Description of the task -> Edit the data below by replacing "This screenshot has" with "This image has" everywhere it occurs, and leave the rest unchanged.

Part of a data file
○ ○ ○ ○ ○ ○ ○
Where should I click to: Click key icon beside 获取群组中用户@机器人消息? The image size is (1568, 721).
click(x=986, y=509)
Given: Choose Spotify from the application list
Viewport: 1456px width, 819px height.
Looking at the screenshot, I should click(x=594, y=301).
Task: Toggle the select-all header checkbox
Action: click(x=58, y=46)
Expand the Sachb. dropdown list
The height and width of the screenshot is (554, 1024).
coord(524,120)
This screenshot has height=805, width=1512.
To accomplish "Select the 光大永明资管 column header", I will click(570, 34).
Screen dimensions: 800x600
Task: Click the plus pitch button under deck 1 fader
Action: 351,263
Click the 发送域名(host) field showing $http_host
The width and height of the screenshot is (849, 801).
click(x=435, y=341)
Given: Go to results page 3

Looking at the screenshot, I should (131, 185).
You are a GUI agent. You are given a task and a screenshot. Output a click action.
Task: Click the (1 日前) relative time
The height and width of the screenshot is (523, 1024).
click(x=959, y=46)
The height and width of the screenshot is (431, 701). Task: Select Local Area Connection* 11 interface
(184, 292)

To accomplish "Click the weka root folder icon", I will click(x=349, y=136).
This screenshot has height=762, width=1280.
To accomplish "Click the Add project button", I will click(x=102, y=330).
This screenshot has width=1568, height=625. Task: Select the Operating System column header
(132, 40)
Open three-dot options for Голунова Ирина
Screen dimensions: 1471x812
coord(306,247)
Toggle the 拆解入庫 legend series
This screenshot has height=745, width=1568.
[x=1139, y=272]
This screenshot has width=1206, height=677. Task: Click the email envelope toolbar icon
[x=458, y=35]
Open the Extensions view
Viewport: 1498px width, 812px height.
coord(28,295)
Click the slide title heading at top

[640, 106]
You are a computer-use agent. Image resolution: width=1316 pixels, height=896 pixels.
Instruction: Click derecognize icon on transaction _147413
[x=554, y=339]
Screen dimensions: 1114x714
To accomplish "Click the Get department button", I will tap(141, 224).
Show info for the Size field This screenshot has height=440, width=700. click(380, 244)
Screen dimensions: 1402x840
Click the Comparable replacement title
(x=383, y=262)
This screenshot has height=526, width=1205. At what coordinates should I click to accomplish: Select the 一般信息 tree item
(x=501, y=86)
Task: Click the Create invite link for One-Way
○ ○ ○ ○ ○ ○ ○
Exercise result ->
Where should I click to: Click key icon beside 获取群组中用户@机器人消息? The image size is (1568, 721).
click(x=986, y=509)
Given: Choose Spotify from the application list
Viewport: 1456px width, 819px height.
Looking at the screenshot, I should click(x=594, y=301).
Task: Toggle the select-all header checkbox
Action: click(x=58, y=46)
Expand the Sachb. dropdown list
The height and width of the screenshot is (554, 1024).
coord(524,120)
This image has height=805, width=1512.
To accomplish "Select the 光大永明资管 column header", I will click(570, 34).
Screen dimensions: 800x600
Task: Click the plus pitch button under deck 1 fader
Action: 351,263
Click the 发送域名(host) field showing $http_host
The width and height of the screenshot is (849, 801).
click(x=435, y=341)
Given: Go to results page 3

Looking at the screenshot, I should (131, 185).
You are a GUI agent. You are given a task and a screenshot. Output a click action.
Task: Click the (1 日前) relative time
The height and width of the screenshot is (523, 1024).
click(x=959, y=46)
The height and width of the screenshot is (431, 701). Task: Select Local Area Connection* 11 interface
(184, 292)

To accomplish "Click the weka root folder icon", I will click(x=349, y=136).
This image has height=762, width=1280.
To accomplish "Click the Add project button", I will click(x=102, y=330).
This image has width=1568, height=625. Task: Select the Operating System column header
(132, 40)
Open three-dot options for Голунова Ирина
Screen dimensions: 1471x812
coord(306,247)
Toggle the 拆解入庫 legend series
This image has height=745, width=1568.
[x=1139, y=272]
This image has width=1206, height=677. Task: Click the email envelope toolbar icon
[x=458, y=35]
Open the Extensions view
Viewport: 1498px width, 812px height.
coord(28,295)
Click the slide title heading at top

[640, 106]
You are a computer-use agent. Image resolution: width=1316 pixels, height=896 pixels.
Instruction: Click derecognize icon on transaction _147413
[x=554, y=339]
Screen dimensions: 1114x714
To accomplish "Click the Get department button", I will tap(141, 224).
Show info for the Size field This image has height=440, width=700. click(380, 244)
Screen dimensions: 1402x840
Click the Comparable replacement title
(x=383, y=262)
This image has height=526, width=1205. At what coordinates should I click to accomplish: Select the 一般信息 tree item
(x=501, y=86)
Task: Click the Create invite link for One-Way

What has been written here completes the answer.